С этой фразой он просидел до ночи. В ней не было ненависти, только практика. Мир вообще стал разговаривать с ним практическими фразами. Никого уже не интересовал его богатый внутренний распад. Людей интересовало, будет ли вовремя оплата, будет ли шум, выйдет ли он на смену, можно ли пускать его к детям. Жизнь обрезала вокруг него всё лишнее и оставляла простые проверяемые вопросы, на которые он слишком долго отвечал плохо.
Однажды вечером ему всё-таки позвонила дочка. Не сама, с телефона матери, но именно её голос зазвучал первым.
– Пап, а ты где живёшь? – спросила она.
Вопрос был задан без трагедии, почти с любопытством. Детям нужно представлять карту мира, и если отец выпал из дома, его надо куда-то положить в голове.
– В комнате, – сказал он.
– Как в лагере?
– Нет. Просто комната.
– Там скучно?
– Бывает.
– А у тебя там игрушки есть?
– Нет.
– Значит, очень скучно, – решила она.
Он улыбнулся впервые за день по-настоящему, без той липкой защиты на лице. Но сразу следом пришёл стыд. Потому что ребёнок снова ухватил суть лучше него самого: место без игрушек, без людей, без жизни и правда было очень скучным. Только это слово скрывало всё остальное – запои, уход, страх, расчёты, общежитскую кухню. Детский язык опять оказался гуманнее взрослой правды.
Потом трубку взяла жена.
– Не обещай ей ничего, – сказала она сразу. – Она потом запоминает.
– Я не обещаю.
– Хорошо.
На этом разговор почти закончился, но он успел спросить:
– Как младший?
– Кашляет. Сироп купила.
– Я могу деньги перевести.
– Переводи. Только без разговоров вокруг этого, ладно?

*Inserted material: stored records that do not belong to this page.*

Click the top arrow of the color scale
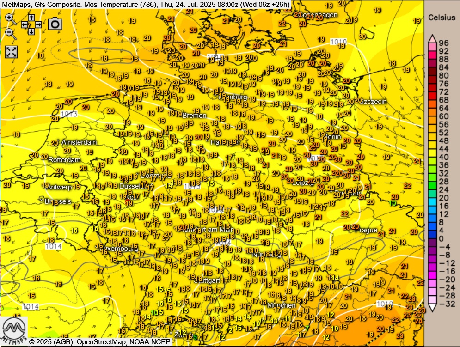 [x=433, y=39]
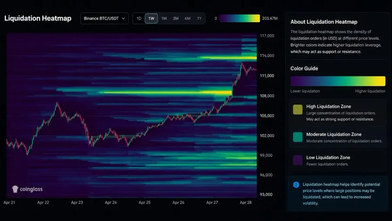Click the Liquidation Heatmap title
The width and height of the screenshot is (392, 221).
click(x=38, y=18)
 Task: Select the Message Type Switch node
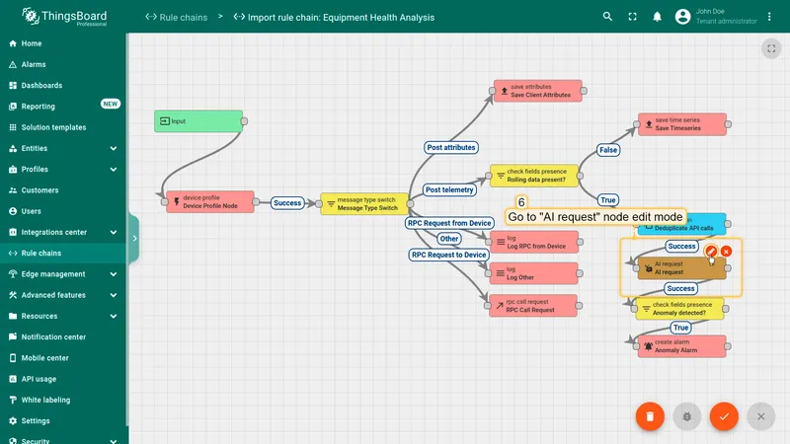(x=364, y=203)
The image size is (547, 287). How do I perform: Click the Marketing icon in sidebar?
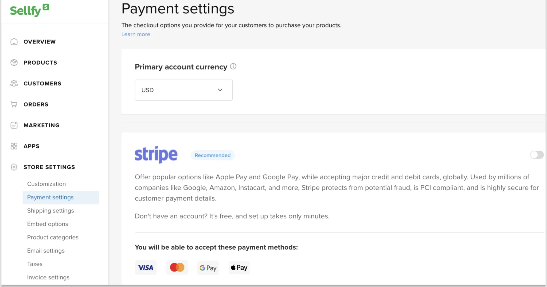click(14, 125)

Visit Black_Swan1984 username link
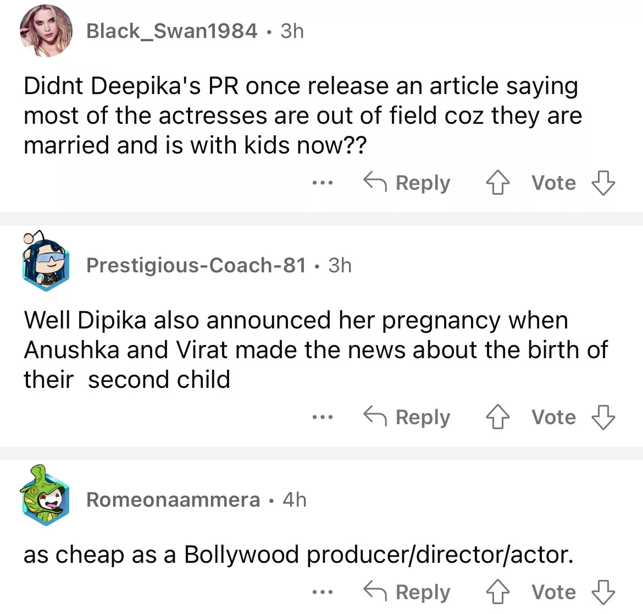pos(171,31)
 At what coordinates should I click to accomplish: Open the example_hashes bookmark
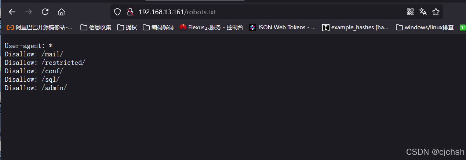coord(356,27)
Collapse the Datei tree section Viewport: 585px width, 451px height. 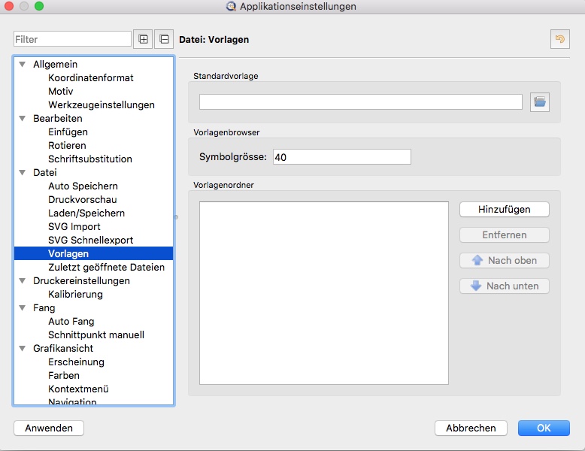point(23,172)
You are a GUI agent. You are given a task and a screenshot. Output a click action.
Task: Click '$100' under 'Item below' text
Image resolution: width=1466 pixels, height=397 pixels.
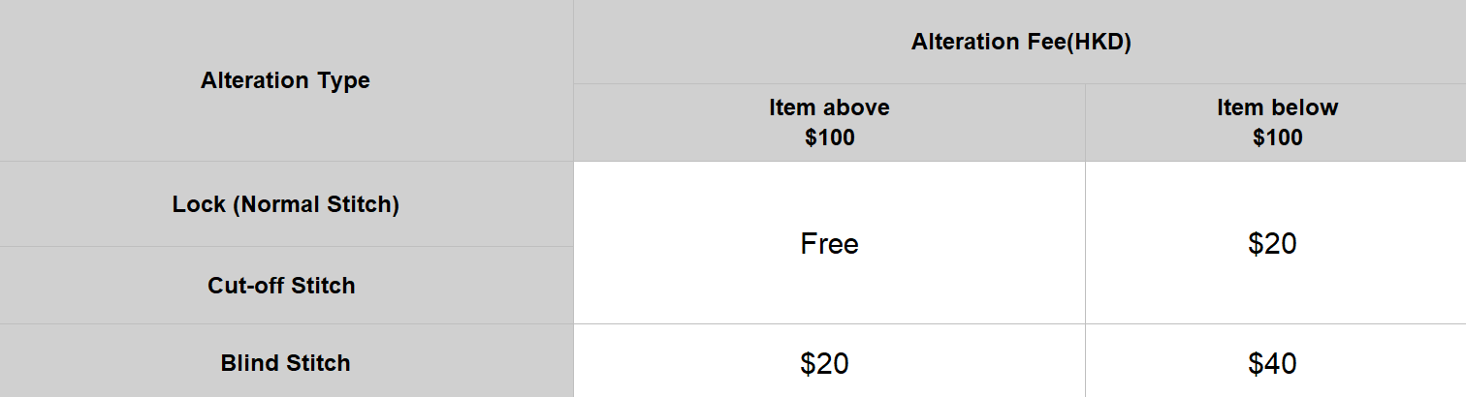pyautogui.click(x=1277, y=137)
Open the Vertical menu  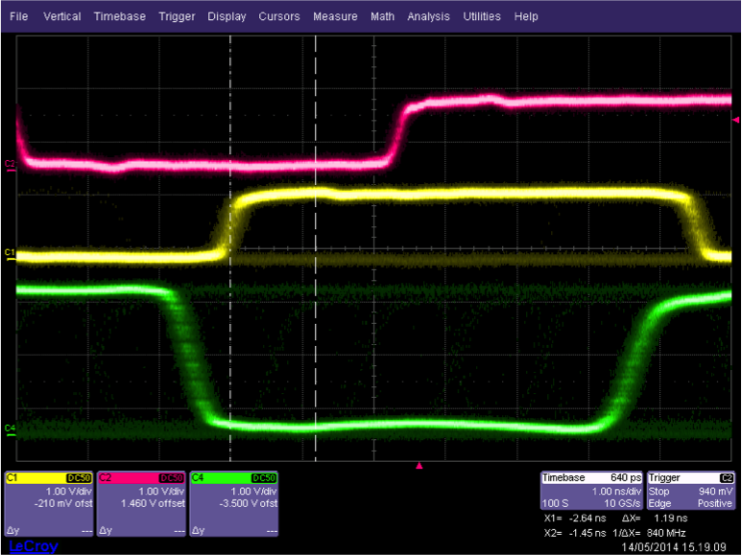[x=62, y=16]
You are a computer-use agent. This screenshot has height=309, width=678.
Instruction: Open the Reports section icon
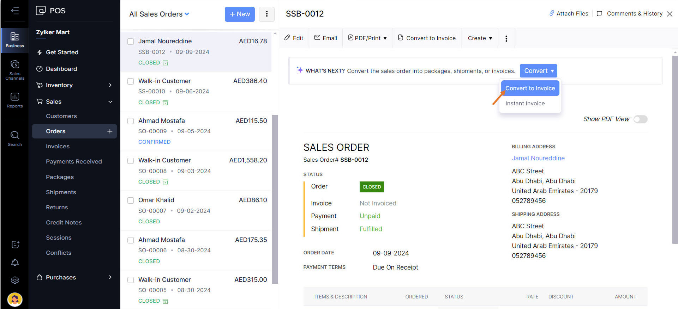point(15,100)
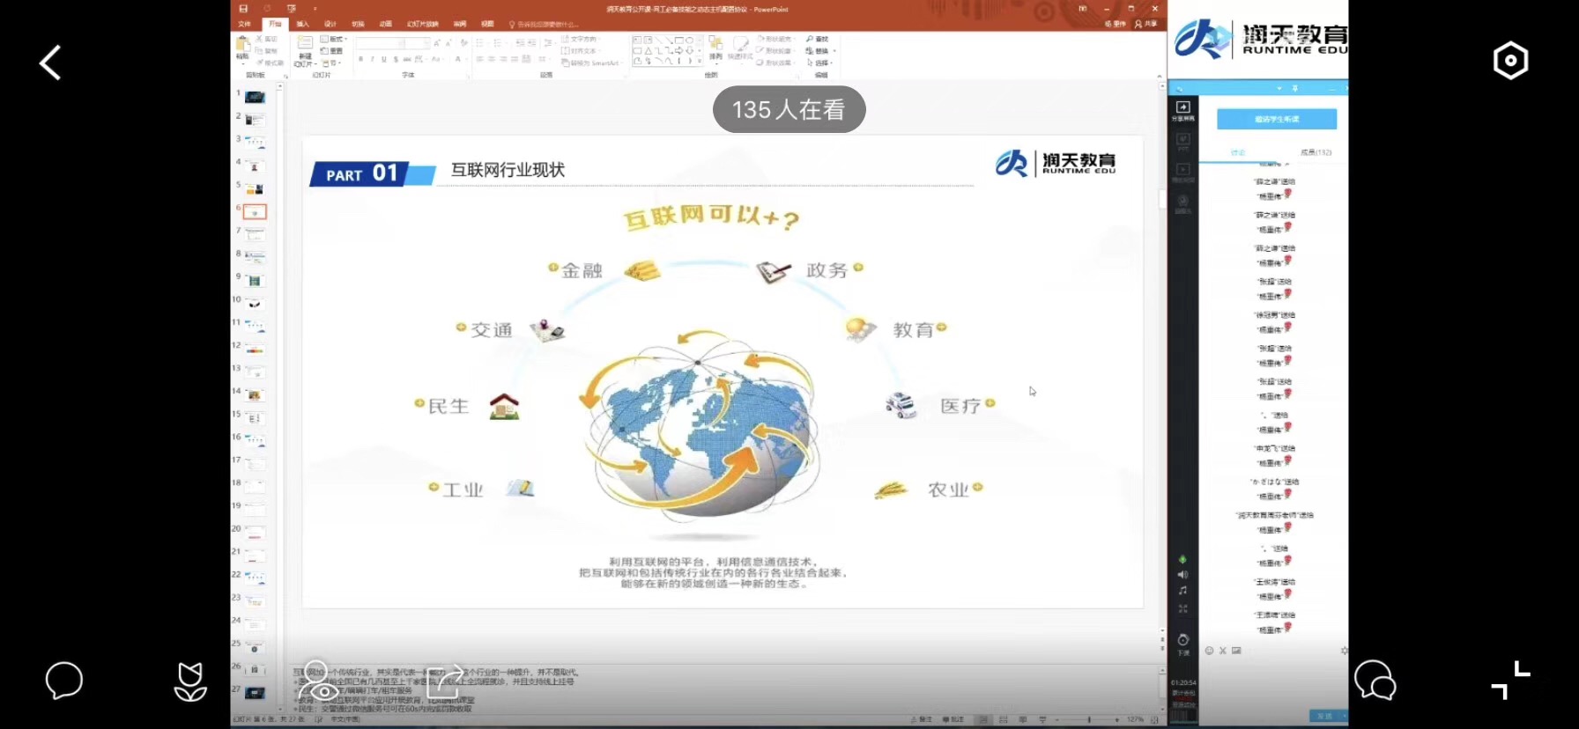Open the 成员(132) members tab
Screen dimensions: 1579x729
[x=1316, y=152]
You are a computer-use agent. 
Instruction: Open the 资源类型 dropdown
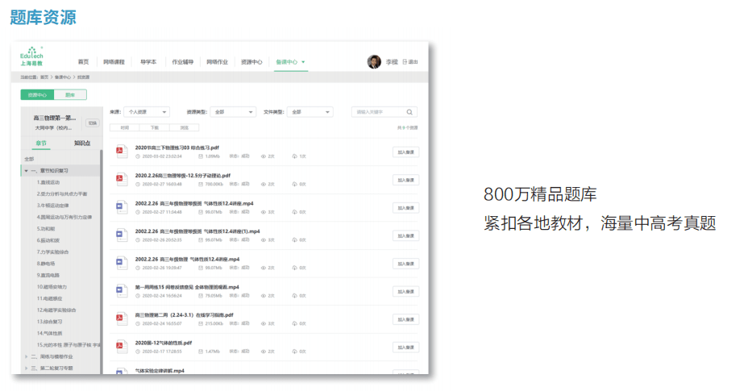(233, 112)
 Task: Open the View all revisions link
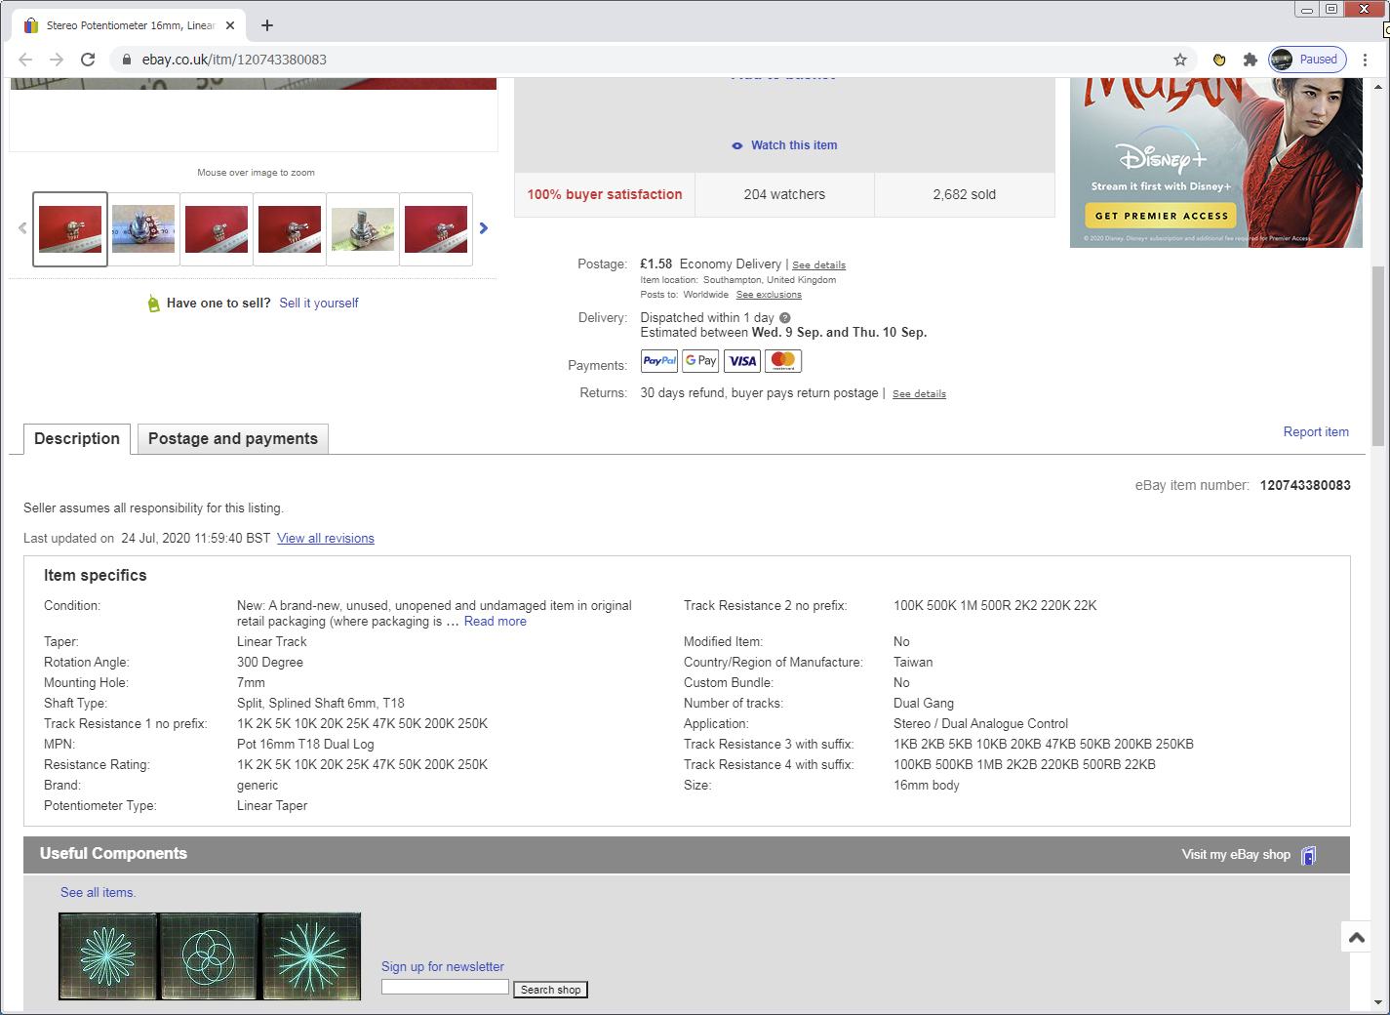tap(325, 538)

Он перевёл немного – столько, сколько мог. После отправки долго смотрел на экран, будто перевод денег сам по себе что-то чинит. Не чинил. Но хотя бы убирал одну часть позора: когда ребёнок болеет, а отец в стороне ещё и пустой – это уже совсем нижний уровень, на котором смотреть на себя невозможно.
Ночью в комнате было душно. Он открыл форточку, и с улицы потянуло сырым асфальтом, дымом, далёкой музыкой из машины. Где-то за рынком хлопнули петарду или глушитель, и он вздрогнул так, будто его позвали по имени. Нервы после запоев всегда делали из мира плохой щиток: любой скачок – и всё моргает.
Наутро он встал рано, заправил кровать, вытер стол, даже подмёл пол возле двери. Делал это не из хозяйственности, а потому что иначе утро расползалось. Когда вокруг хоть что-то ровно, легче не сорваться в первую же пустую мысль. Он поймал себя на том, что начинает жить как старик: экономно, тихо, по маленьким ритуалам. И в этом было ещё одно унижение. Ему было не столько лет, чтобы превращаться в человека, который держится только на кружке, таблетке, раннем подъёме и привычке не смотреть в зеркало долго.